=== Records shown ===

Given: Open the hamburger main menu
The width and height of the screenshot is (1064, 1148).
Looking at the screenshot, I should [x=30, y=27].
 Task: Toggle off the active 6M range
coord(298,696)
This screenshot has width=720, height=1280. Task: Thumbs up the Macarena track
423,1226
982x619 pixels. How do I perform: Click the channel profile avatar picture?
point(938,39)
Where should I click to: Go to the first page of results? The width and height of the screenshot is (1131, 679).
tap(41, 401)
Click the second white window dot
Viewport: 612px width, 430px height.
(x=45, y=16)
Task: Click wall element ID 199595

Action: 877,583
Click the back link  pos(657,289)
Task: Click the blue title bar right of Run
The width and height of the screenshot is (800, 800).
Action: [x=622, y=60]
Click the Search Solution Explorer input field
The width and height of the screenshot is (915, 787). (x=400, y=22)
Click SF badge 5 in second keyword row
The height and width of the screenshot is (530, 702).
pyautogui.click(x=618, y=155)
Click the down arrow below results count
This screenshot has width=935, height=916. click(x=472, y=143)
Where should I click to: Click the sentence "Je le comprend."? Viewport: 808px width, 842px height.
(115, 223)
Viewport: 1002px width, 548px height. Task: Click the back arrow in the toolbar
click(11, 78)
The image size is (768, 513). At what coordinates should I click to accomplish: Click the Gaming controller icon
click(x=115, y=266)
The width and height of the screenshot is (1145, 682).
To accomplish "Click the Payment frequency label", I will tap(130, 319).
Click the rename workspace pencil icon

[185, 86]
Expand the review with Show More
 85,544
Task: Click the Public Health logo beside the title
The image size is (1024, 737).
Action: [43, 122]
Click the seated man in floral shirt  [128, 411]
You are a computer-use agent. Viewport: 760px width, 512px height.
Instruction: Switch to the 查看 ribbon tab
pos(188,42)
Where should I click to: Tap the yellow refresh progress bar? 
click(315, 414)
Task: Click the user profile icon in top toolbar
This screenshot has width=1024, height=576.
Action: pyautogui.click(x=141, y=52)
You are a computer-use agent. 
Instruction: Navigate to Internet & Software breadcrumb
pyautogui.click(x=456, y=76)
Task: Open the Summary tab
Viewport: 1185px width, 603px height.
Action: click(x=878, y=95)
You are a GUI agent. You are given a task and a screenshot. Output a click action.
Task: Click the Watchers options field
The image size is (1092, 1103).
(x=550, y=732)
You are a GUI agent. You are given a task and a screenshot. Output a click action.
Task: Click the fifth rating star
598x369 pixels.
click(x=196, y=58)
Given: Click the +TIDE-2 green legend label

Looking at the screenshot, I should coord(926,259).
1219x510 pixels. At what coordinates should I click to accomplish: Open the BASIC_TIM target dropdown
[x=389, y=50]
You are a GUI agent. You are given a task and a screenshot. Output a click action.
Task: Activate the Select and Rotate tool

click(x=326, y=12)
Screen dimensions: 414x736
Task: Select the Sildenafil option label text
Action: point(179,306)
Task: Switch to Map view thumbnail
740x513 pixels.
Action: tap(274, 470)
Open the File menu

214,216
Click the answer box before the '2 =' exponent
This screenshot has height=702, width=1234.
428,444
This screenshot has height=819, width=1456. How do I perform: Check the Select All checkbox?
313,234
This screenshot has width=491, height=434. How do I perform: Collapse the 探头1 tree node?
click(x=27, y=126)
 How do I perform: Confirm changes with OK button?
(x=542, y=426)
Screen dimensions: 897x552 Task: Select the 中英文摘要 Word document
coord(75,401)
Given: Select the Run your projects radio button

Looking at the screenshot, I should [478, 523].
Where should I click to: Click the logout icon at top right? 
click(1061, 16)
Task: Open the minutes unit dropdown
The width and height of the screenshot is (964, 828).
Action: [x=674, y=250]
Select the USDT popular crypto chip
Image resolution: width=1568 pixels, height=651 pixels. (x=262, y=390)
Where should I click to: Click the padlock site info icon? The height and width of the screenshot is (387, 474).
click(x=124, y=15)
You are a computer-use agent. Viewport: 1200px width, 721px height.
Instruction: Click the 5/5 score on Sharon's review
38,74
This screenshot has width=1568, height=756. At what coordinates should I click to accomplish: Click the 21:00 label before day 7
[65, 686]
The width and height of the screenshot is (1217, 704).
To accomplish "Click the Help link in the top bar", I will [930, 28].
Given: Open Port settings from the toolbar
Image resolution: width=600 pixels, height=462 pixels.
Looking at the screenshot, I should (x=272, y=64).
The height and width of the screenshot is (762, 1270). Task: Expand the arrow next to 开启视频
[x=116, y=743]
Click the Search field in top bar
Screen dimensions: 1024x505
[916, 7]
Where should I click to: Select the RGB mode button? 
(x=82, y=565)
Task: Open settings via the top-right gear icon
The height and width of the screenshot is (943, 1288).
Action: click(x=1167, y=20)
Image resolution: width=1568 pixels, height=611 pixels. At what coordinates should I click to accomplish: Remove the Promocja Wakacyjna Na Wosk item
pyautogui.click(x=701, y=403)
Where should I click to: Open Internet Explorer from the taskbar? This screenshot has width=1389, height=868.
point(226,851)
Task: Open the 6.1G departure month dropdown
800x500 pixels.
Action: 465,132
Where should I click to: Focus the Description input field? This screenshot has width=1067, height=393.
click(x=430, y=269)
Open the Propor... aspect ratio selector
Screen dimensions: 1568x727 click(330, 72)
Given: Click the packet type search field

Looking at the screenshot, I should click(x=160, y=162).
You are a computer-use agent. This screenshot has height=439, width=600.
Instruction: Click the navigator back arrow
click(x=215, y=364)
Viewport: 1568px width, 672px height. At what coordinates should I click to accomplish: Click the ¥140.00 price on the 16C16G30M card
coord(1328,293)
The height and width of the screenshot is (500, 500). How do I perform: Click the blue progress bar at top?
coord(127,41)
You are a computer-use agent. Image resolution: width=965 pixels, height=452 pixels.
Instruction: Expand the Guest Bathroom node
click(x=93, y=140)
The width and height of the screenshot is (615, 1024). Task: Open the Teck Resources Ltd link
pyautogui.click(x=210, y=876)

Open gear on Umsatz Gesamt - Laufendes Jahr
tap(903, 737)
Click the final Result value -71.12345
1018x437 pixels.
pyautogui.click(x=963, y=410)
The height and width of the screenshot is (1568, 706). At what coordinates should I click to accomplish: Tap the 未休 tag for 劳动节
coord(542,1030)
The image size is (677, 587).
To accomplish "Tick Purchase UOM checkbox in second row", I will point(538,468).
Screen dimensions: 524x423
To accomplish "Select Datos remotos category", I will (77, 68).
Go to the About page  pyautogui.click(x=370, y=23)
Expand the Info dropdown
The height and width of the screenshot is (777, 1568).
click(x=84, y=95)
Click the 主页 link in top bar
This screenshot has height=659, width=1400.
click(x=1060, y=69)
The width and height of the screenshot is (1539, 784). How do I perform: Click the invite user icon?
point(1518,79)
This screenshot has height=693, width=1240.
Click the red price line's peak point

===

Task prompt: Look through the data above. Find each line with the string "settings" and copy it.

Answer below:
Given: Open Port settings from the toolbar
Task: Open settings via the top-right gear icon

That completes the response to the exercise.